# Given two sorted arrays check if one is subset of another

Question: Given two sorted arrays A1 and A2, check if A2 is a subset of A1. Also, assume there might be duplicates.
Example:
A1 = [0,0,0,0,1], A2 = [0,1] // should return true
A1 = [-1,0,1,2,3,4,5], A2 = [1,2,3] // should return true

Answer: My answer is below and works, but I believe my running time is slow. Not sure if there is another algorithm I can leverage.

FYI: this is not for school or project, just curious with solving problems.

function isSubArrayOfAnother(a1, a2) {
if (!a1 || !a2 || a1.length === 0 || a2.length === 0) {
return false;
}

let loc = a1.indexOf(a2[0]);
let allIndexes = [];

while(loc > -1) {
allIndexes.push(loc);
loc = a1.indexOf(a2[0], loc + 1);
}

for(var i=0; i<allIndexes.length; i++) {
let isMatch = true;
let tempIndex = allIndexes[i];
for (var j = 0; j< a2.length; j++) {
if (a2[j] !== a1[tempIndex++]) {
isMatch = false;
break;
}
}
if (isMatch)
return isMatch
}
return false;

}

• You should be able to solve this in linear time. – Yuval Filmus Aug 30 '18 at 4:58
• it's a variation of sorted array merge algo – Bulat Aug 30 '18 at 10:54

There is a O(n) solution to this.

Finding all possible start index of the subset can be eliminated

while(loc > -1) {
allIndexes.push(loc);
loc = a1.indexOf(a2[0], loc + 1);
}


And, there seems to be an edge case where it will attempt to access element out of the array's bounds.
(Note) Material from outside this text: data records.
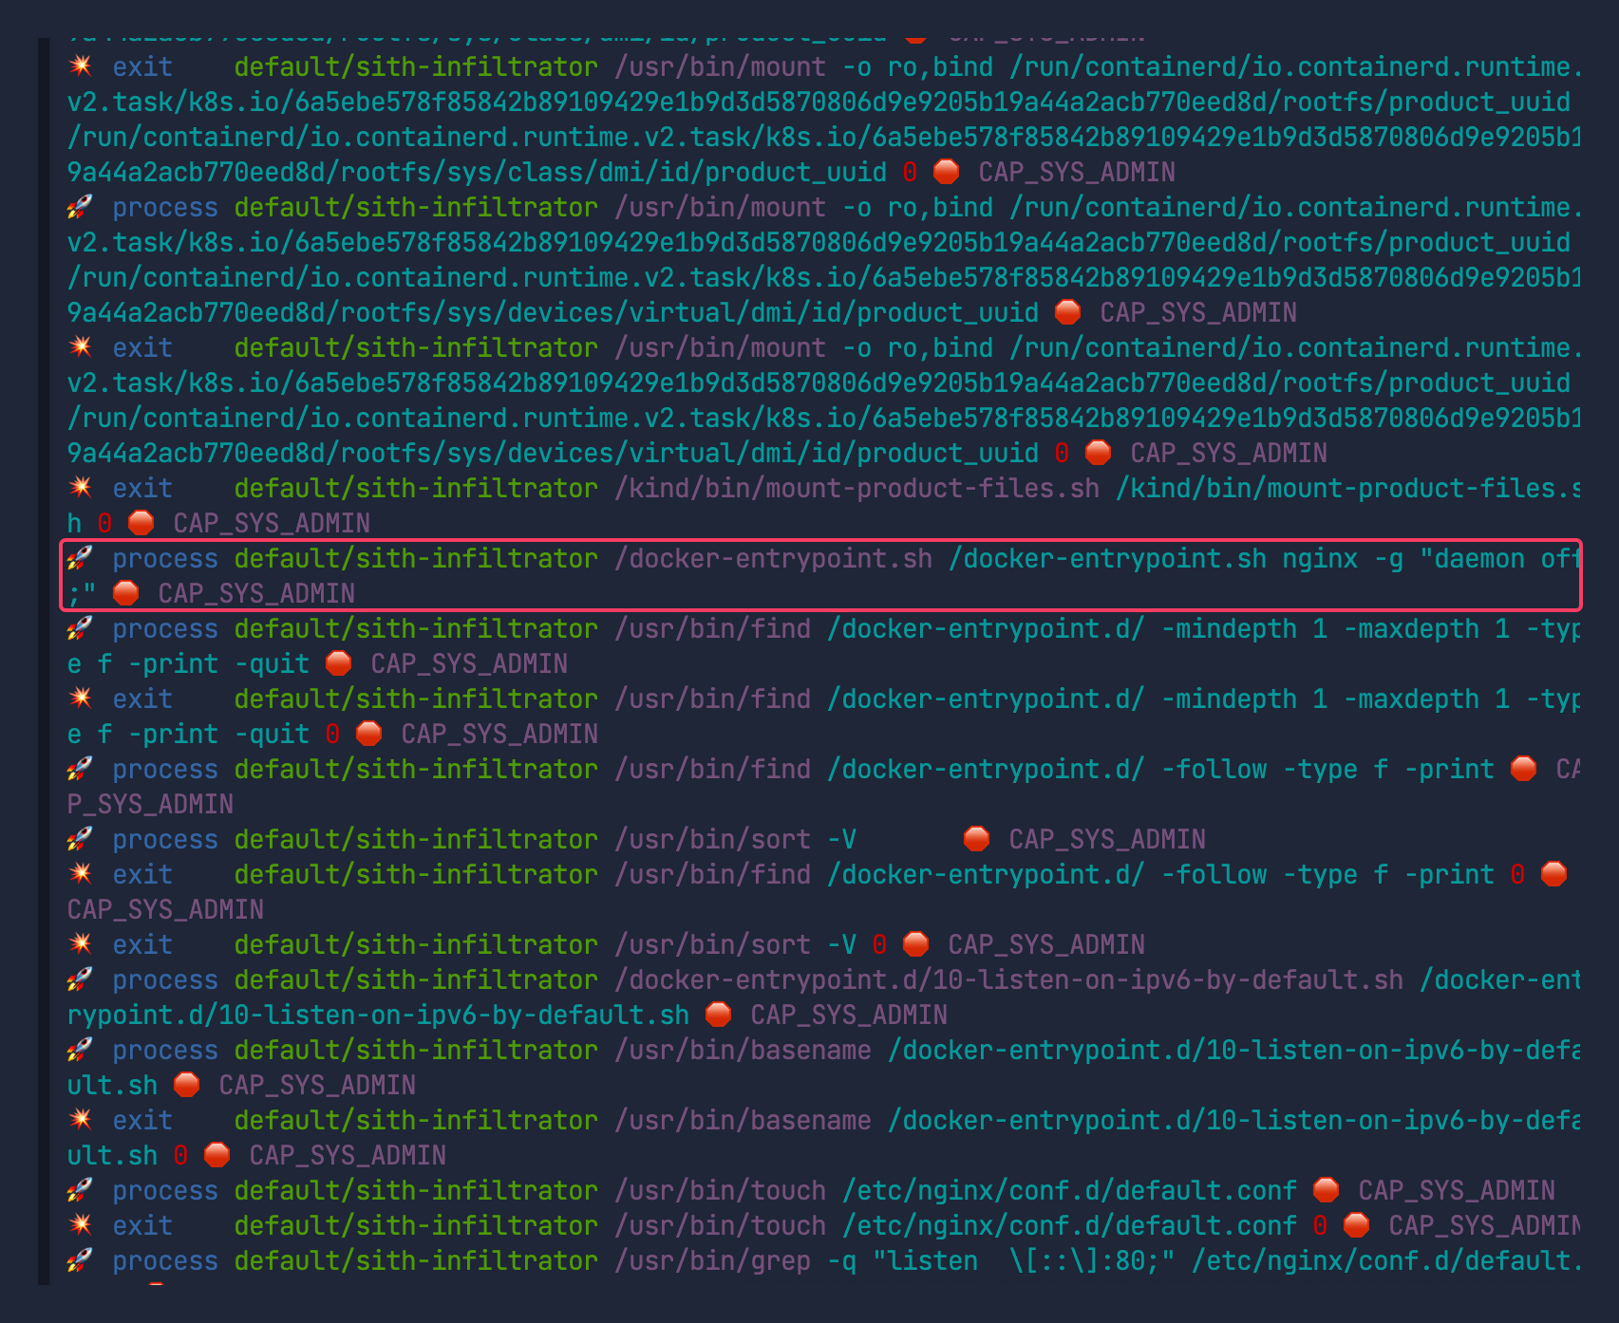1619x1323 pixels.
Task: Click rocket icon on basename process line
Action: coord(80,1051)
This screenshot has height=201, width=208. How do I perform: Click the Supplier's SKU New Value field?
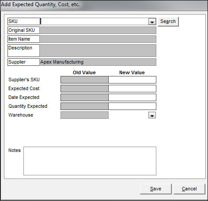click(132, 80)
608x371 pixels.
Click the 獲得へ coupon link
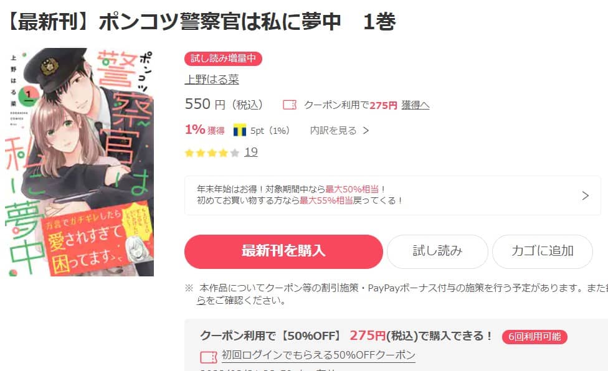[416, 105]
I mean, the input like the one below

A1 = [-1, 0, 1, 3, 1, 2], A2 = [1, 2, 3]


The below pseudocode-like is a starting point, there is still optimisations left in this algorithm.

Given array A, find the presence of sub array B,

matchPointer = 1
for i = 1 to A.length
if A[i] == B[matchPointer]
if matchPointer == B.length
"Subset Found"
matchPointer = matchPointer + 1
else
matchPointer = 1;


The algorithm given by @bnu is optimal in time in the general case when you know nothing about the input.
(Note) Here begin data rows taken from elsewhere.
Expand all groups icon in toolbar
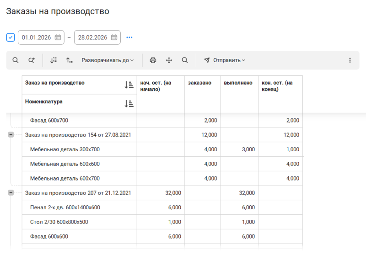 [54, 60]
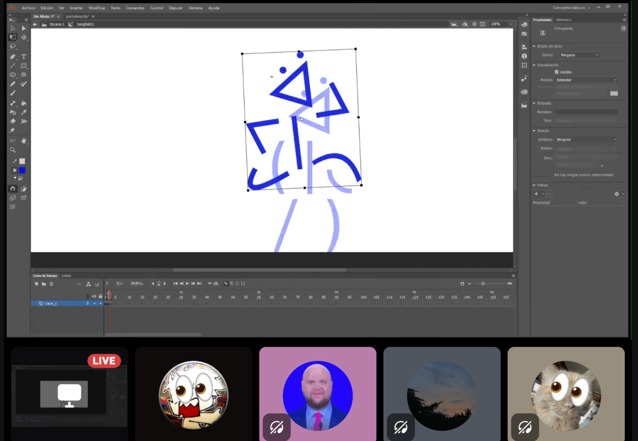Click the blue fill color swatch

(x=22, y=170)
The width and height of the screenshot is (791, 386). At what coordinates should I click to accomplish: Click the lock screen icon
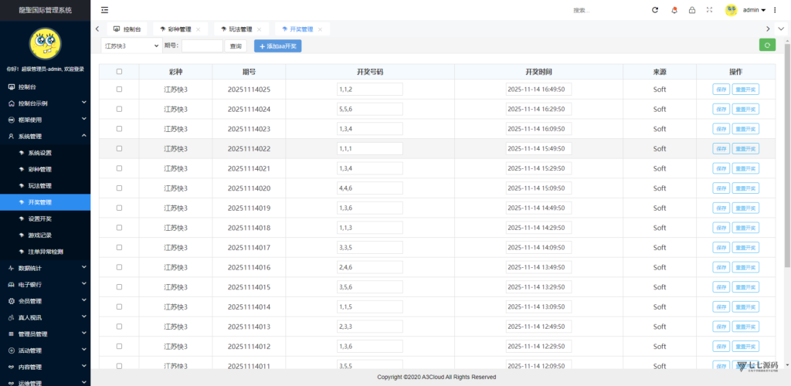click(x=691, y=10)

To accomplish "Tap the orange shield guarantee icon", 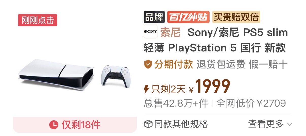I will tap(148, 65).
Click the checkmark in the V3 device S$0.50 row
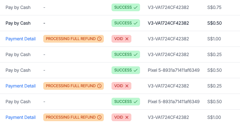 pyautogui.click(x=136, y=23)
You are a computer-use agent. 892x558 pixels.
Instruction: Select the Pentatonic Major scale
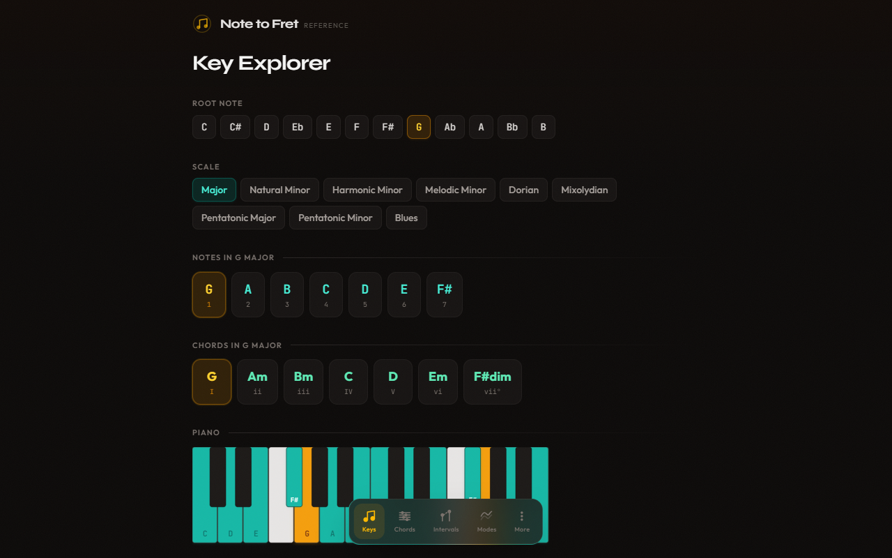(x=238, y=218)
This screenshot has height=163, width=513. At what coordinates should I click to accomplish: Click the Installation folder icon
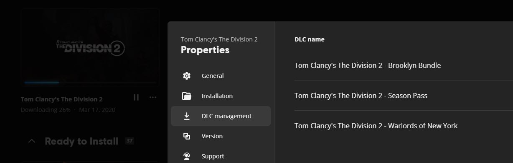point(187,96)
However if you know that one of the arrays is much smaller than the other, you can do a binary search for each value of the small array to check if it is present in the larger array.
In this way (if k is size of smaller and n of bigger array) , the time complexity is$O(k * \log n)$ which can be orders of magnitude faster if $k<<n$.